**Data in this exercise**
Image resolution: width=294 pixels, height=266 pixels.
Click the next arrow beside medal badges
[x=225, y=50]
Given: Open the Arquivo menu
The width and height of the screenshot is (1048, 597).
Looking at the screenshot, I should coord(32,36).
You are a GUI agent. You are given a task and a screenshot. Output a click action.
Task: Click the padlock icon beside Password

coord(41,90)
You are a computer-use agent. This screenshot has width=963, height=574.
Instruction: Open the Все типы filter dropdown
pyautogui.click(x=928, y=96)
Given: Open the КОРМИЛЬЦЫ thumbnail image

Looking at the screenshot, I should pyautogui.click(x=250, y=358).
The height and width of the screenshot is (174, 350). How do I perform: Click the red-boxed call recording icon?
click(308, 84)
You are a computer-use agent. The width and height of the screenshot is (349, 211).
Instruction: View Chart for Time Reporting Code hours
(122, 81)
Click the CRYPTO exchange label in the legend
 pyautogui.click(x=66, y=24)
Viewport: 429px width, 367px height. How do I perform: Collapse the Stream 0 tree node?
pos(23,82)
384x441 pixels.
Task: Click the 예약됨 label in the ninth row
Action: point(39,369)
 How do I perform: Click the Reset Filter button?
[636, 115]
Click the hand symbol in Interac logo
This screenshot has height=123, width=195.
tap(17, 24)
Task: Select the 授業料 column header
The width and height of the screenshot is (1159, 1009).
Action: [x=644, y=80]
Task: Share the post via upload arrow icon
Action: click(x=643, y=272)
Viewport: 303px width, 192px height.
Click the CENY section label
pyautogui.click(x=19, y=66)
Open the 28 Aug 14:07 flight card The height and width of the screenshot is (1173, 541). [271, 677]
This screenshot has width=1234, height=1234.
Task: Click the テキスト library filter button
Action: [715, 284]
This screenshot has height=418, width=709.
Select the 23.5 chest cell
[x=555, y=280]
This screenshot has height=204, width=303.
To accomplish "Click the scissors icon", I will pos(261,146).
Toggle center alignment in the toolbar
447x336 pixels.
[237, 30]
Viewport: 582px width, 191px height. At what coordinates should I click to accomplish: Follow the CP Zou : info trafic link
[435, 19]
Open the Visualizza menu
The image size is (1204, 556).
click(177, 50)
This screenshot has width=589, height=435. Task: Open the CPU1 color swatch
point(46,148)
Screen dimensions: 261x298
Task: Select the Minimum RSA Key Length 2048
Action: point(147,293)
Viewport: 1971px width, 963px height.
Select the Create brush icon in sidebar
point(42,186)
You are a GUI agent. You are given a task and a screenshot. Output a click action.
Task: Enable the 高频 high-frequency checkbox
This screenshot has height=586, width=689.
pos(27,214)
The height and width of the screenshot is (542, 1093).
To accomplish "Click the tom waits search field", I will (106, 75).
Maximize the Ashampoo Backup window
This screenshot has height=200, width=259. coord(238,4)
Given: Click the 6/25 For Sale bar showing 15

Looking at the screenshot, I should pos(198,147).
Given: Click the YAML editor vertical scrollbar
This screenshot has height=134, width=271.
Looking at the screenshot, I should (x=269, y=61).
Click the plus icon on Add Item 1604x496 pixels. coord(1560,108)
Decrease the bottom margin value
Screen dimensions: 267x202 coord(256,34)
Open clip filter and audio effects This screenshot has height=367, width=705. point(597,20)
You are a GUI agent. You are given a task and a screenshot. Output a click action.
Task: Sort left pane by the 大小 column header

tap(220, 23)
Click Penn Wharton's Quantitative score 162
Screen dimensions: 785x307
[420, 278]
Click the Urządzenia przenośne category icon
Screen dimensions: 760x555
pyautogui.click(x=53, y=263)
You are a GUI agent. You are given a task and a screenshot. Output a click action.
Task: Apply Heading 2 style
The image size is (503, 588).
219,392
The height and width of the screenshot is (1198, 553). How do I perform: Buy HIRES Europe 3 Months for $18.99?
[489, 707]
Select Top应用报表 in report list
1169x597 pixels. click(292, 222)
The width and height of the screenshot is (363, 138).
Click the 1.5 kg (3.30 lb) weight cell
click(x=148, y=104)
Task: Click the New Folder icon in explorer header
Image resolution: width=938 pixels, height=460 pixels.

**Request**
Write out all the records above again, replacing "padlock" with "lock" and leaving everything else unchanged.

**Written reply**
Image resolution: width=294 pixels, height=266 pixels.
Click the next arrow beside medal badges
[x=225, y=50]
Given: Open the Arquivo menu
The width and height of the screenshot is (1048, 597).
Looking at the screenshot, I should coord(32,36).
You are a GUI agent. You are given a task and a screenshot. Output a click action.
Task: Click the lock icon beside Password

coord(41,90)
You are a computer-use agent. This screenshot has width=963, height=574.
Instruction: Open the Все типы filter dropdown
pyautogui.click(x=928, y=96)
Given: Open the КОРМИЛЬЦЫ thumbnail image

Looking at the screenshot, I should pyautogui.click(x=250, y=358).
The height and width of the screenshot is (174, 350). How do I perform: Click the red-boxed call recording icon?
click(308, 84)
You are a computer-use agent. The width and height of the screenshot is (349, 211).
Instruction: View Chart for Time Reporting Code hours
(122, 81)
Click the CRYPTO exchange label in the legend
 pyautogui.click(x=66, y=24)
Viewport: 429px width, 367px height. How do I perform: Collapse the Stream 0 tree node?
pos(23,82)
384x441 pixels.
Task: Click the 예약됨 label in the ninth row
Action: point(39,369)
 How do I perform: Click the Reset Filter button?
[636, 115]
Click the hand symbol in Interac logo
This screenshot has height=123, width=195.
tap(17, 24)
Task: Select the 授業料 column header
The width and height of the screenshot is (1159, 1009).
Action: [x=644, y=80]
Task: Share the post via upload arrow icon
Action: click(x=643, y=272)
Viewport: 303px width, 192px height.
Click the CENY section label
pyautogui.click(x=19, y=66)
Open the 28 Aug 14:07 flight card The height and width of the screenshot is (1173, 541). [271, 677]
This screenshot has width=1234, height=1234.
Task: Click the テキスト library filter button
Action: [715, 284]
This screenshot has height=418, width=709.
Select the 23.5 chest cell
[x=555, y=280]
This screenshot has height=204, width=303.
To accomplish "Click the scissors icon", I will pos(261,146).
Toggle center alignment in the toolbar
447x336 pixels.
[237, 30]
Viewport: 582px width, 191px height. At what coordinates should I click to accomplish: Follow the CP Zou : info trafic link
[435, 19]
Open the Visualizza menu
The image size is (1204, 556).
click(177, 50)
This screenshot has width=589, height=435. Task: Open the CPU1 color swatch
point(46,148)
Screen dimensions: 261x298
Task: Select the Minimum RSA Key Length 2048
Action: point(147,293)
Viewport: 1971px width, 963px height.
Select the Create brush icon in sidebar
point(42,186)
You are a GUI agent. You are given a task and a screenshot. Output a click action.
Task: Enable the 高频 high-frequency checkbox
This screenshot has height=586, width=689.
pos(27,214)
The height and width of the screenshot is (542, 1093).
To accomplish "Click the tom waits search field", I will (106, 75).
Maximize the Ashampoo Backup window
This screenshot has height=200, width=259. coord(238,4)
Given: Click the 6/25 For Sale bar showing 15

Looking at the screenshot, I should pos(198,147).
Given: Click the YAML editor vertical scrollbar
This screenshot has height=134, width=271.
Looking at the screenshot, I should (x=269, y=61).
Click the plus icon on Add Item 1604x496 pixels. coord(1560,108)
Decrease the bottom margin value
Screen dimensions: 267x202 coord(256,34)
Open clip filter and audio effects This screenshot has height=367, width=705. point(597,20)
You are a GUI agent. You are given a task and a screenshot. Output a click action.
Task: Sort left pane by the 大小 column header

tap(220, 23)
Click Penn Wharton's Quantitative score 162
Screen dimensions: 785x307
[420, 278]
Click the Urządzenia przenośne category icon
Screen dimensions: 760x555
pyautogui.click(x=53, y=263)
You are a GUI agent. You are given a task and a screenshot. Output a click action.
Task: Apply Heading 2 style
The image size is (503, 588).
219,392
The height and width of the screenshot is (1198, 553). How do I perform: Buy HIRES Europe 3 Months for $18.99?
[489, 707]
Select Top应用报表 in report list
1169x597 pixels. click(292, 222)
The width and height of the screenshot is (363, 138).
Click the 1.5 kg (3.30 lb) weight cell
click(x=148, y=104)
Task: Click the New Folder icon in explorer header
Image resolution: width=938 pixels, height=460 pixels.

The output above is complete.